I am reading this book for the second time and it is equally as interesting as the first time: http://www.abookapart.com/products/html5-for-web-designers
What I am wondering about is this:
Browser makers are the ones who decide which markup to support, so for HTML5 it's about supporting anything and everything to make it the easiest on everyone. Rather than discontinuing old coding practices and try to force the change to something "new and better" (which is what XHTML 2 tried to do but failed) the browser makers will do their best to support everything.
I guess this is where my knowledge of who's role does what get's a bit foggy when it comes to HTML advancements, W3C, WHATWG, and the browser makers themselves. I understand that XHTML 1.0 is a "coding practice", or a style of writing code that is a good one. Close all tags, write in lower case, include quotes - it seems like a good way to go.
How will IE6 render this code? Will it have any problems with it? If it doesn't have problems with it, and this may sound like a silly question, but how come we haven't been using this syntax from the very beginning when IE6 first came out?
Also, when it comes to doctypes... the simplistic HTML5 doctype "<!DOCTYPE html>" works in all browsers too? Again, if it works in all browsers (old and new) then how come we have been using the messy long "XHTML / W3C" doctypes all this time before HTML5?

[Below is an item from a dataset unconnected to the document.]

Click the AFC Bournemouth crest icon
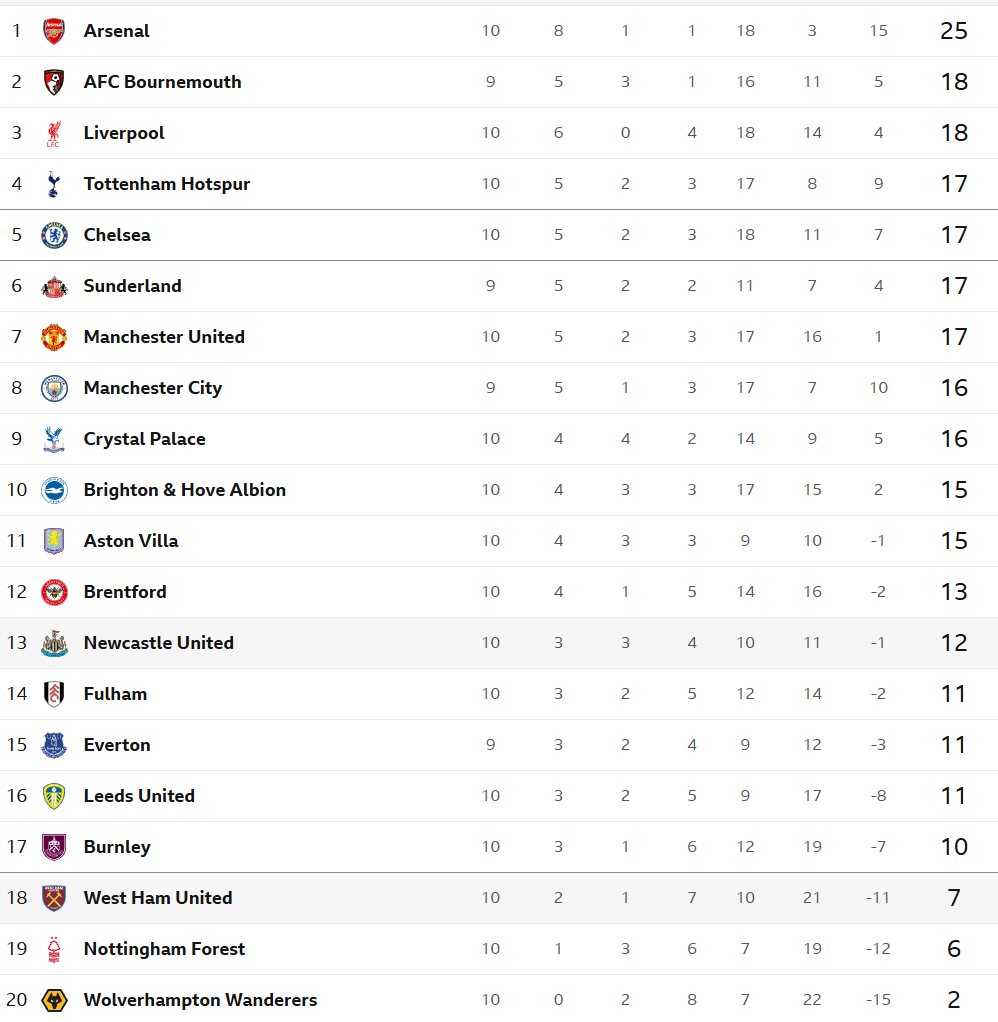This screenshot has width=998, height=1022. pyautogui.click(x=54, y=82)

I am also getting the hunch that HTML5 code syntax is nothing ground breakingly "new", in fact we have already been using it all this time? It's now up to us which coding practices we wish to use and follow through with. So why do we put a new version number on "HTML5", is it to give it the appearance that it's something new?

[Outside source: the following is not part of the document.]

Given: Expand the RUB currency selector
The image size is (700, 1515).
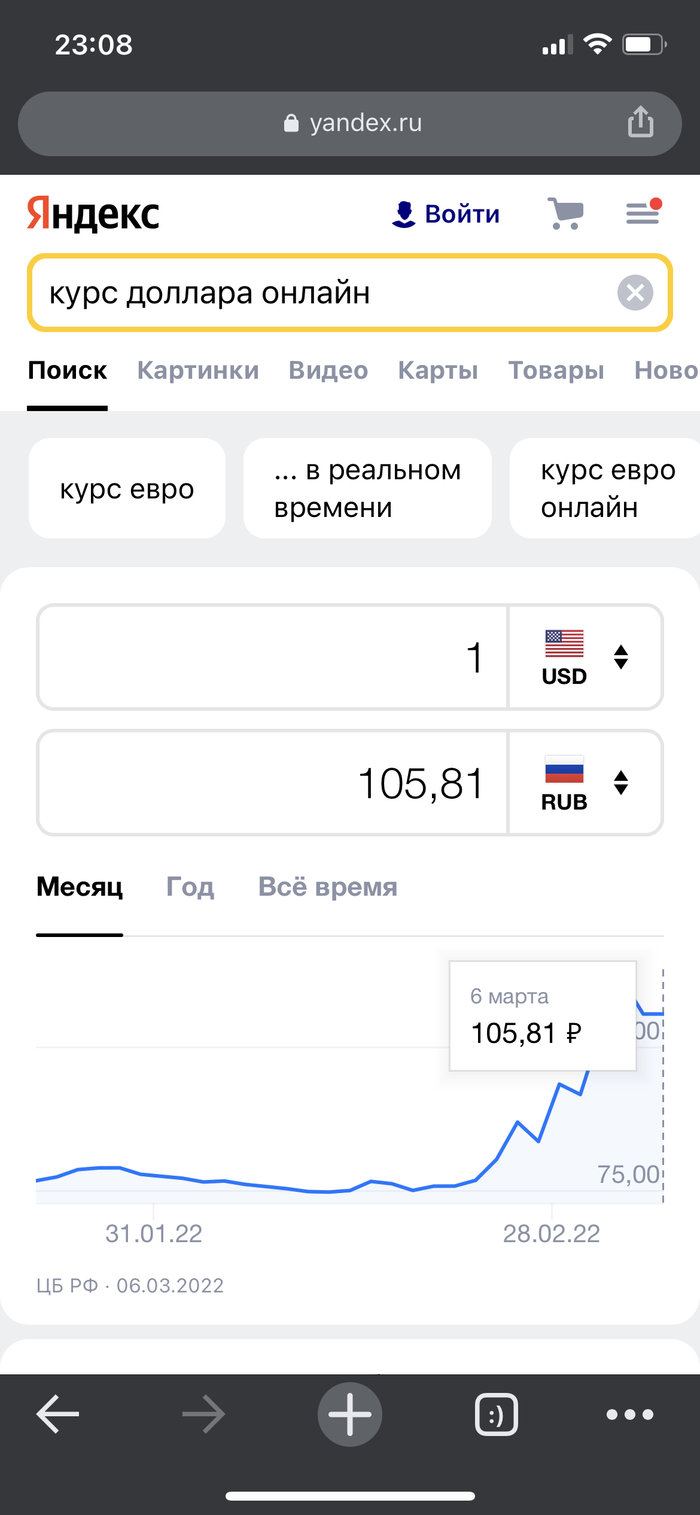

Also, if we adopt these leaner, more simplified HTML5 coding practices that I mentioned above it break anything when it comes to the older browsers, such as IE6? And if the old browsers already fully support this code practice then how come we haven't been using the leaner, more simplified code to begin with when IE6 first came out?
Hope my questions make sense - I'm just trying to wrap my head around how and why the code syntax for HTML version advancements that W3C pushed forth were so confusing in the past, how W3C / WHATWG is rectifying this problem in the future, and how these changes effect the rendering engines when it comes the older browsers.
The W3C is basically made up of the browser makers so those two groups are much the same.
Because versions 2 through 4 of HTML were defined according to a standard called SGML and the doctype is an SGML tag identifying which standard the document that follows it uses. The browsers implemented HTML without making se of the standard and so didn't need to reference the doctype at all until Internet Explorer implemented an early version of CSS 2 prior to the standard being finished and then IE6 needed a way to distinguish between pages that used the version of CSS2 implemented in IE5 from those that implemented the standard version. The chose to use the presence of a doctype for this. The HTML 5 doctype is the short version of the doctype that is valid fore HTML 2 but without the part that says whay particular SGML standard the HTML is using as HTML 5 has abandoned using the standards for how to define markup languages.
HTML 5 is a far more bloated version of HTML compared to the much leaner HTML 4. While it has added a few additional useful tags there are also many tags being added specifically for older browsers such as Netscape 4 even though those browsers are already or will be long dead by the time HTML 5 is finished. Presumably those tags will be removed before HTML 5 becomes a standard.
Felgall answered most everything and quite well. Some notes:
Because everyone was hoping everyone would get in on the standards compliance bandwagon. When the WHATWG were forming they spent some time looking at what browsers in existence were actually bothering to react to (as well as what their error-rendering model was), and it turned out there were lots of things browsers didn't give two whits about. Like MIME types on certain tags.
Browsers dealing with errors the same way, to the point that it could be made a new standard... for example, the <meta charset='utf-8'> bit. So many authors got the quotes wrong, and nobody (except maybe Opera sometimes) wanted to be the browser who puked when users went to some page written by some dork who never bothered to validate... which would have been most pages, and still is.
Browser vendors want to "win" browser wars by following Postel's law: liberal in what they accept (including egregious errors, so long as the browser can muddle through it and figure something out that looks ok), and conservative in what the send out. This means lots of crap and errors don't raise any flags and the world continues turning and multicultural children holds hands and sing Kum Bah Yah and people writing HTML (or munging HTML in something gross like a WYSIWG) never realise there's anything wrong.
Apparently, lots of people have been, and browsers had to learn to deal with it. Throw poop at HTML and guess what? It sticks.
<Curly Howard whoop here/>